With George’s death, Mary made Limnerslease her permanent home. She managed the pottery and continued to run the gallery she had built to house George’s work. She wrote The Annals - the biography she published on the life and thoughts of her dear husband. She championed women’s suffrage, becoming President of the Godalming branch of the National Union of Women’s Suffrage Societies. And she continued, always, to make.
She watched the chapel settle into its landscape. ‘It is growing every day less red,’ she wrote, ‘and the green enfolds it all so beautifully now, the trees are in leaf. A sweet resting place.’

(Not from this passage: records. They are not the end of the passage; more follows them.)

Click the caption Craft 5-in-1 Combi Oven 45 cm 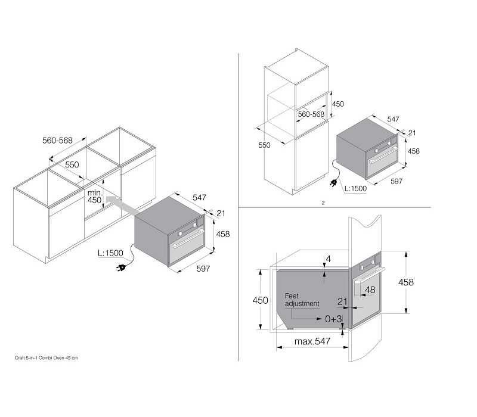tap(47, 358)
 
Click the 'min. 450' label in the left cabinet tap(95, 197)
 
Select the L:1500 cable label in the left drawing tap(110, 253)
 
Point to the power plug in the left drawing tap(121, 267)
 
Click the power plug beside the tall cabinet tap(334, 183)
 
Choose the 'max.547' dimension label tap(312, 341)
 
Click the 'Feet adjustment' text tap(302, 300)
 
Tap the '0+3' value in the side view tap(333, 319)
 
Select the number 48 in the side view tap(370, 290)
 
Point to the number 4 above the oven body tap(328, 259)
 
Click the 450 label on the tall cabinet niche tap(338, 104)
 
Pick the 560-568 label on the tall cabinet tap(311, 114)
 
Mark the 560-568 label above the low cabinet tap(57, 140)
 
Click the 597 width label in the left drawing tap(203, 269)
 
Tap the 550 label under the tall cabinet tap(264, 145)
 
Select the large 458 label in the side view tap(406, 282)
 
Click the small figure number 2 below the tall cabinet tap(323, 203)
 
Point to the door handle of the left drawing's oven tap(188, 239)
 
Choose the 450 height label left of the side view tap(260, 301)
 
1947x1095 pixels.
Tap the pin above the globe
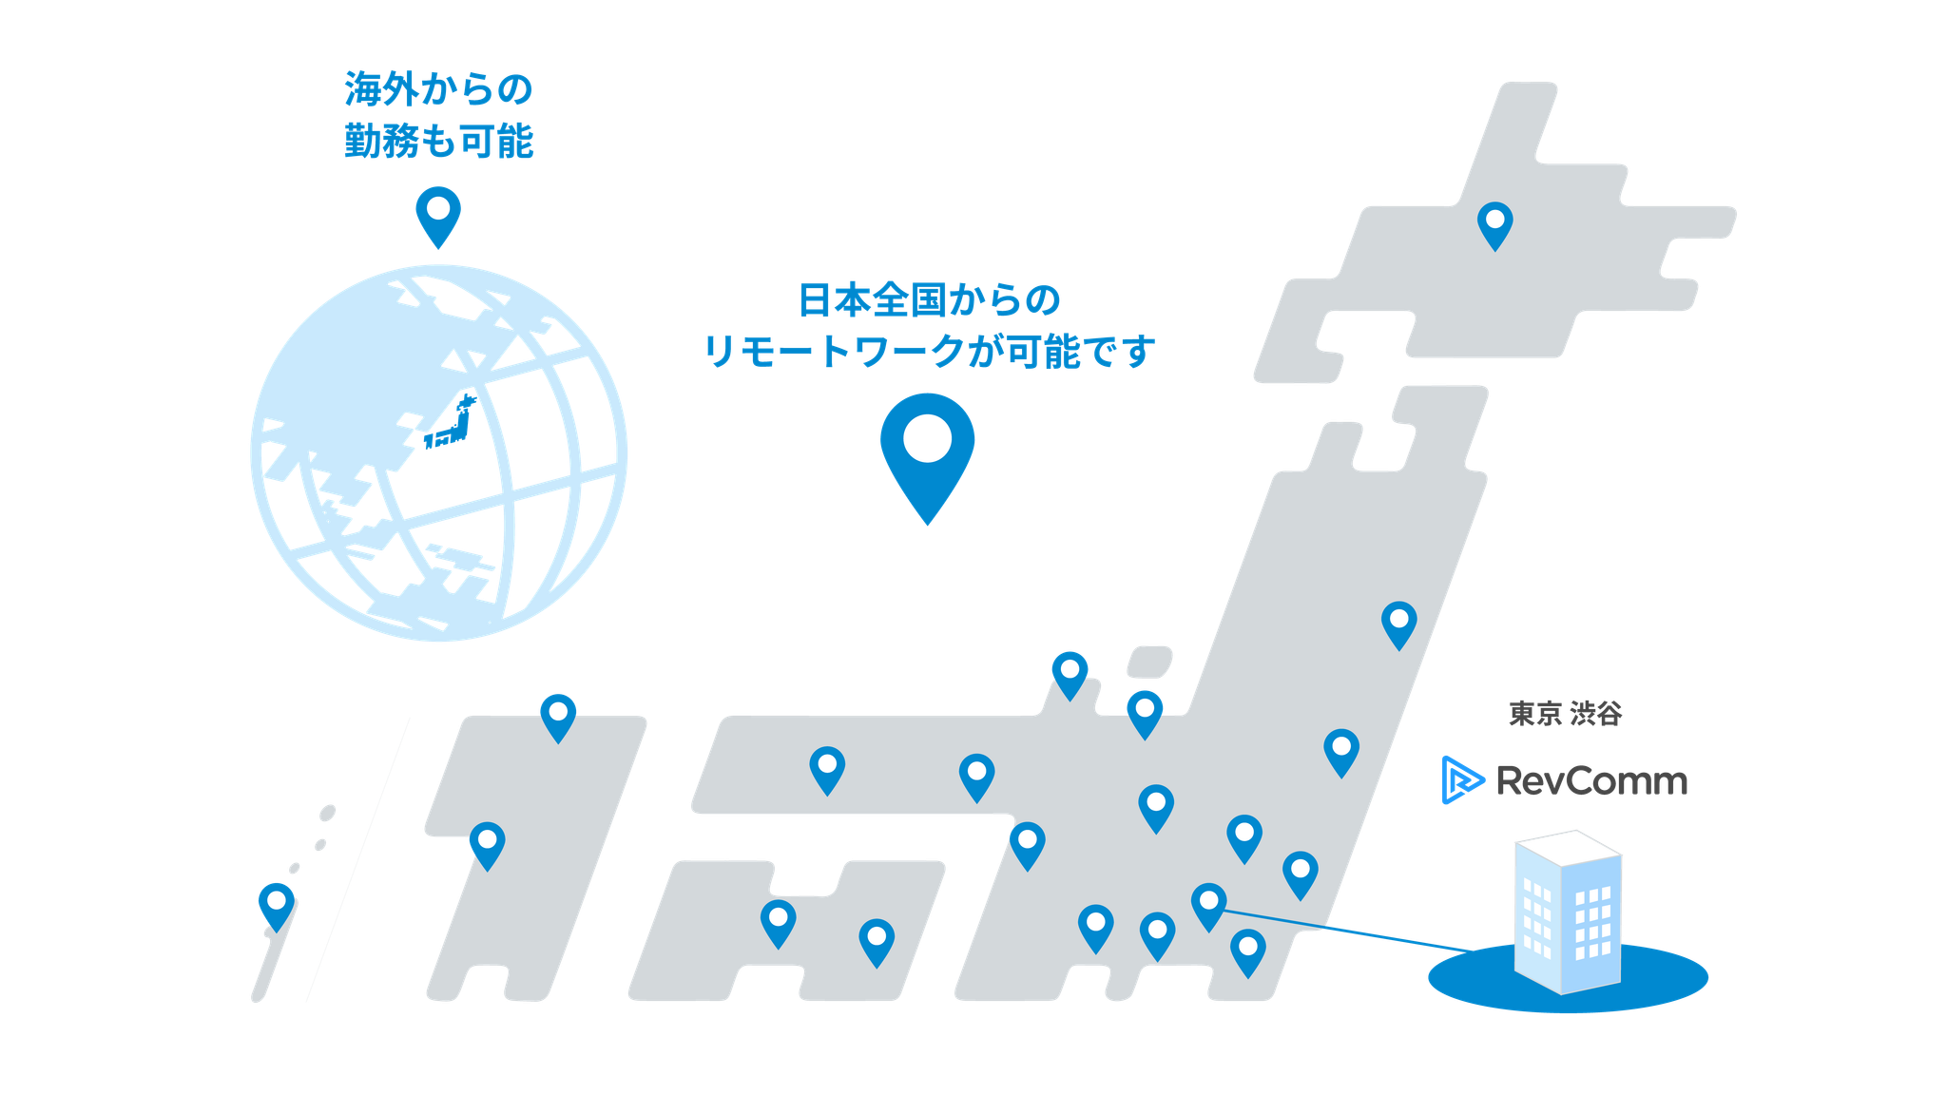(x=438, y=213)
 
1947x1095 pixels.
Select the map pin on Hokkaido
(x=1494, y=223)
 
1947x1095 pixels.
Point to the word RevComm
(x=1592, y=781)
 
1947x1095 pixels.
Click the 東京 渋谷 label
(x=1565, y=713)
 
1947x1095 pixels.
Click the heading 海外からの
(x=438, y=90)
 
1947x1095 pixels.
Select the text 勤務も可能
(x=438, y=141)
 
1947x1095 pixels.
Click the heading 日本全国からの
(x=928, y=300)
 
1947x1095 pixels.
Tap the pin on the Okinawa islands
(x=277, y=902)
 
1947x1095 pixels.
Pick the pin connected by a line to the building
(x=1208, y=903)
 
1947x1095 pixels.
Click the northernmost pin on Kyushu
(x=558, y=714)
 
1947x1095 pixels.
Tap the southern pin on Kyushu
(x=487, y=843)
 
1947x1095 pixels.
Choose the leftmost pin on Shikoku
(x=778, y=921)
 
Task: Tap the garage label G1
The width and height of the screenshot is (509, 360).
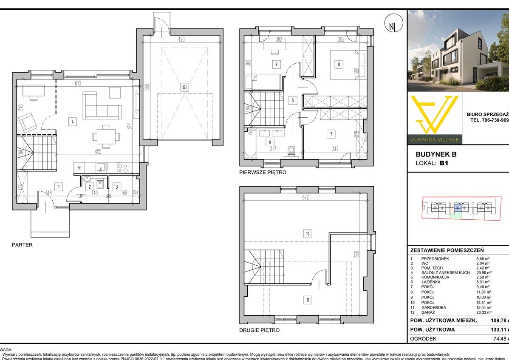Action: point(185,88)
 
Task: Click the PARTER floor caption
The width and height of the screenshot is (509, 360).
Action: point(23,245)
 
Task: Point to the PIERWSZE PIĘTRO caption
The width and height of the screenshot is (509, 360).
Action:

Mary Watts died at Limnerslease in 1938. She and George are buried together in the cemetery, a few yards from the chapel she built with the people of Compton. Some of the craftspeople who helped make that chapel are buried there too, their graves marked with terracotta headstones made by the Guild, and around sixty of the stones still stand in the cemetery today.
The place I walked into in the 1980s, half forgotten and gently falling apart, is not the place you will find today. Watts Gallery and Artists’ Village has been restored, reimagined, and brought back to life. But what strikes me most is not the restoration, it is that Mary’s legacy has not only been preserved, it is still very much alive.
Today, Watts Gallery and Artist’s Village is still a place of making and handicraft. There are pottery workshops and clay courses. There are family days where children put their hands in the same local clay that Mary and the villagers did over a century ago. There is an artist-in-residence programme. There is a community learning programme they call ‘Art for All’ - the very phrase both Mary and George lived by. Mary Watts did not just build a beautiful memorial chapel, she built a community of craftsmen.
If there is a place that embodies everything Care & Craft is about and everything I personally believe in, it is Watts Memorial Chapel - a story of clay and community.
Care & Craft ‘Why we all need something real in a world dominated by digital.’
Watts Gallery — Artists’ Village is in Compton, near Guildford, Surrey, England. The gallery is open Wednesday to Sunday. Watts Cemetery Chapel is open daily and free to visit.